I know that this is an issue that Glemp and many respected Polish academics and scholars think is central.  As a matter of principle, I am in favor of trying to understand the truth in the details. I’ve dedicated my life to this.  It is a major theme of my recent work on “the politics of small things”.  But that the number of victims is an issue, with great moral and political importance, escapes me.  Does it change the moral challenge if “only” 400 people, “Jews,” were brutally murdered by their neighbors, “Poles,” instead of 1600?  Glemp goes on and on, wondering why Jews slander Poland, “when Jews had it relatively the best with us, here in Poland.” And further: “We wonder whether Jews should not acknowledge that they have a burden of responsibility in regard to Poles, in particular for the period of close cooperation with the Bolsheviks, for complicity in deportations to Siberia, for sending Poles to jails, for the degradation of many of their fellow citizens, etc.”  In his reflections on Jewish cleverness, there are the Jewish banker and lawyer, the capitalists.  In his reflections on the Soviet occupation, there are the Jewish communists.

The leader of the Church in Poland does not stand alone, clearly.  In the Church there are strong and articulate alternative voices, I know.  I read a moving piece by Rev. Stanislaw Musial just after I read the Glemp interview.

But in the reaction to the Jedwabne revelations, there is also much that is worse than is revealed in the Cardinal’s interview, with vile and more aggressive anti-Semitism.  And, it seems to me, these are given support by the manifestly less pernicious and refined refusal to face the legacies of the past.  They open a space for refined and vulgar anti-Semitism. There are those who worry about the numbers, who think the evidence of the murder is still not in. There are those who ask “Is the hubbub surrounding Jedwabne intended to eclipse the responsibility of Jews for communism and the Soviet occupation of Poland?” And there are those who question Gross’s approach to survivors’ testimony: i.e. take them to be truthful unless proven otherwise.

Gross wisely makes this recommendation because of the profound and systematic ignorance of Polish complicity in the murder of their Jewish compatriots when the more normal alternative skeptical approach prevails.  He is suggesting a way of restructuring historical practice so that it encourages a systematic examination of dark corners in the national past, instead of systematically ignoring them.  Prominent historians defend their professional ethics and accomplishments.  Gross and his supporters question how it is possible that they have for so long overlooked the anti-Semitic atrocities both during and after the war.

I find myself engaging the debates, moved and heartened by some contributions, dismayed by others.  Reading anxiously Gross’s next book, Fear, I realize how radical is his challenge and am convinced by his careful analysis of the post war pogroms and individual murders of Jewish survivors after Auschwitz.  Some of his explanation for how this happened I find persuasive: the legacies of totalitarianism and the continuities between Nazi and Communist practices, the brutalization of the population, the normalization of stealing from and the murder of Jews that was part of the landscape during the Nazi occupation and for some time afterward.  I am not convinced by his arguments completely.  The projection argument, his thesis that Poles couldn’t face the survivors because of their own complicity, I am not sure about.

I have read others who make a significant contribution to my understanding of my mother’s Polish question, the Polish Jewish question, and their relationships.  Joanna Tokarska-Bakir, Jerzy Jedlicki, Hanna Swida–Ziemba, Jerzy Slawomir Mac, Marta Kurkowska Budzan, among others.

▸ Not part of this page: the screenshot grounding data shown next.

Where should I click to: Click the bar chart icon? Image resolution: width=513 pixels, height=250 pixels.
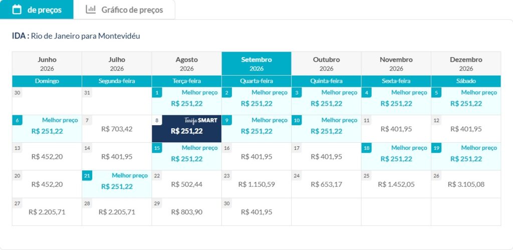91,9
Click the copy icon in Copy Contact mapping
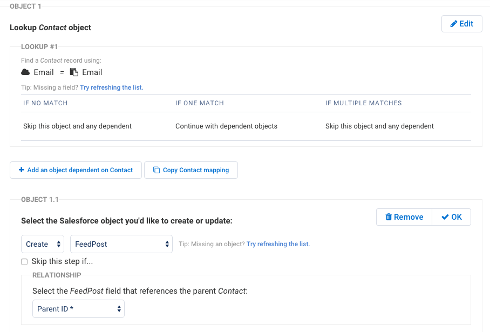 156,170
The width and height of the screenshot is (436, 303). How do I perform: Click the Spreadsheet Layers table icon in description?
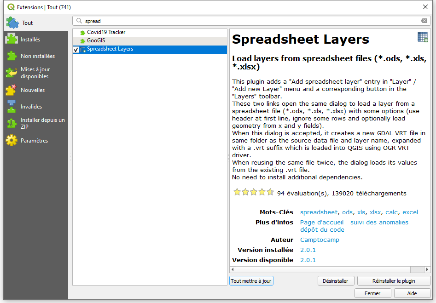422,37
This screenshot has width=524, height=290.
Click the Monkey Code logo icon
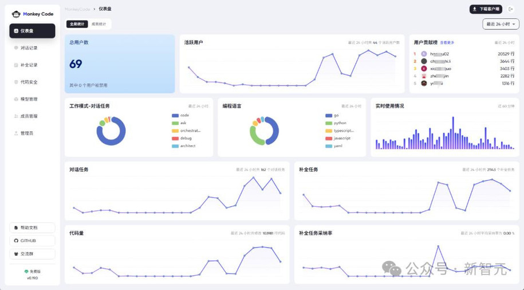point(16,14)
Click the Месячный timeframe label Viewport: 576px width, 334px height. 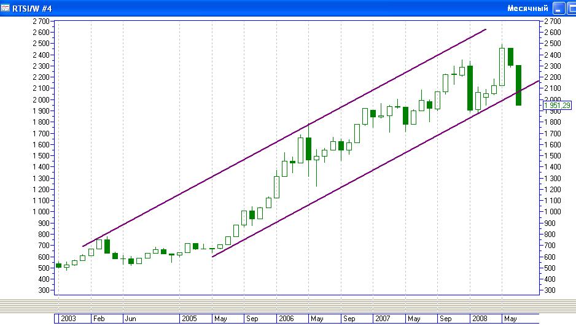(527, 8)
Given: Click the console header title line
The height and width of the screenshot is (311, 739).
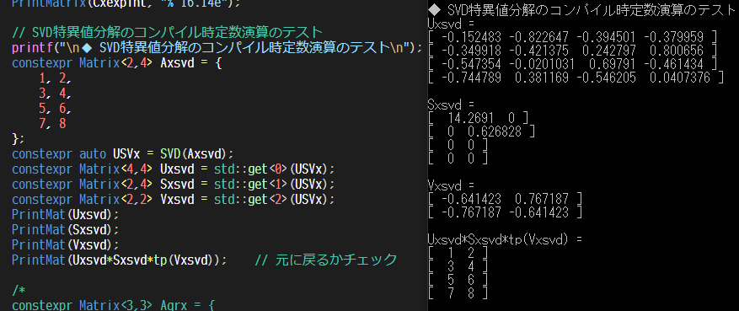Looking at the screenshot, I should [583, 10].
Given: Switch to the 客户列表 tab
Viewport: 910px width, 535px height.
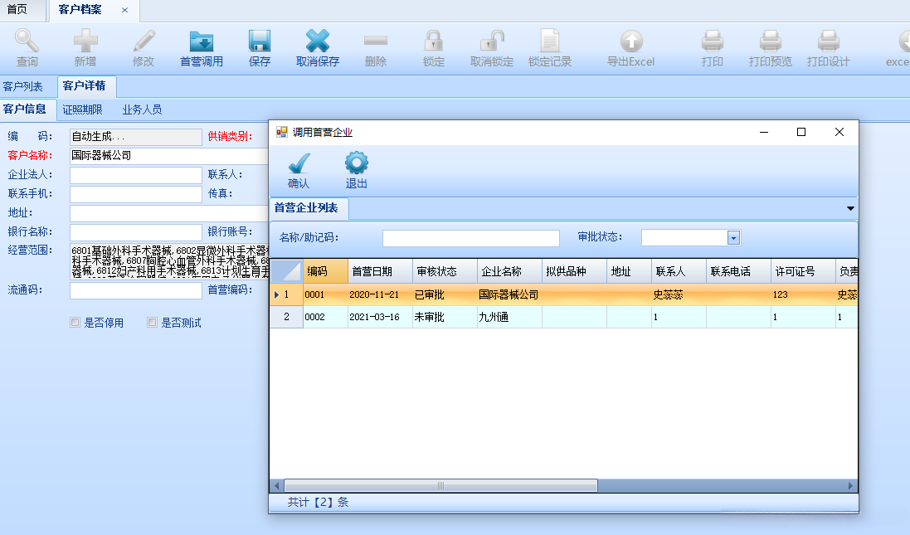Looking at the screenshot, I should [x=23, y=86].
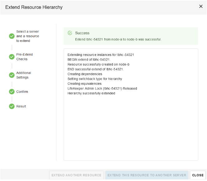The image size is (207, 181).
Task: Click Extend This Resource to Another Server
Action: pyautogui.click(x=147, y=175)
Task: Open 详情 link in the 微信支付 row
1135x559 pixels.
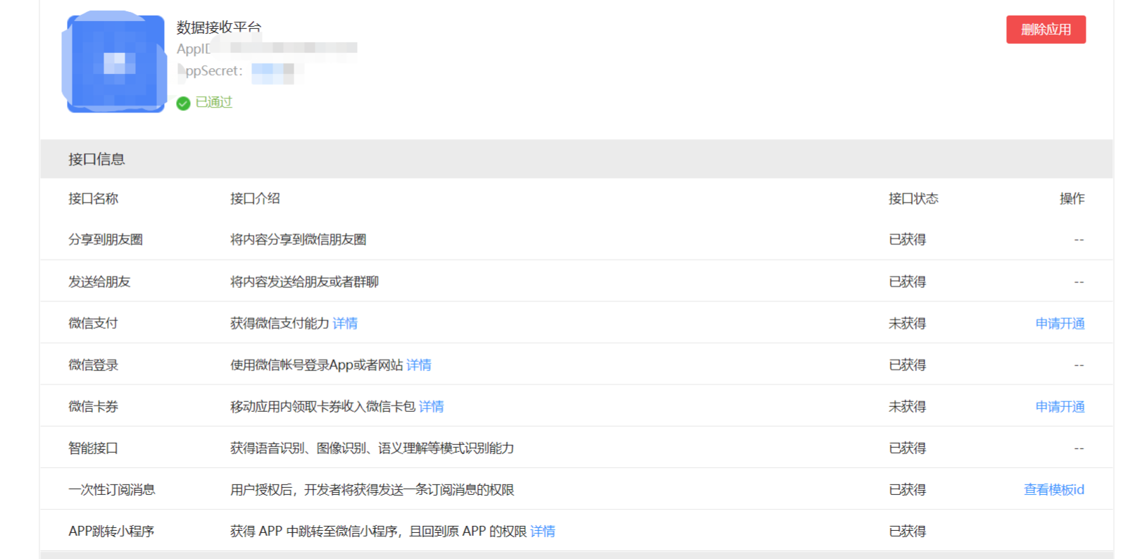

The depth and seriousness of their reflections on the cruel facts of Jedwabne mark a noble confrontation with the past.

In light of all of this, the noble and the base, I am deeply ambivalent.  Let me be honest, the ascendance of anti-Semitism in Poland after the fall of Communism has been a great disappointment to me, revealing the limits of what I called at the beginning of this presentation “the wisdom of youth.”  If I had kept in mind the experiences of my grandparents and parents a little bit more, I may have been less surprised, less disappointed.  But on the other hand, the seriousness of the Polish debate about the legacies of anti-Semitism and the Holocaust, I know, is very impressive.  A Polish president distinguished himself and honored the memory of my ancestors in a way that would have astonished my grandfather who had very bitter memories as a soldier in a Polish army unit in the First World War.  I am not sure that this would happen today, that the present Polish president would have so astonished my grandfather, but it did happen.  The debate in Poland has negative voices, but very importantly they are being confronted.  In sum, the three parts of this presentation add up to democratic or at least liberal progress.  There is more free discussion and open debate, and Polish Catholics and Polish Jews, and the international Jewish community benefit, as the weaknesses of the demos are revealed.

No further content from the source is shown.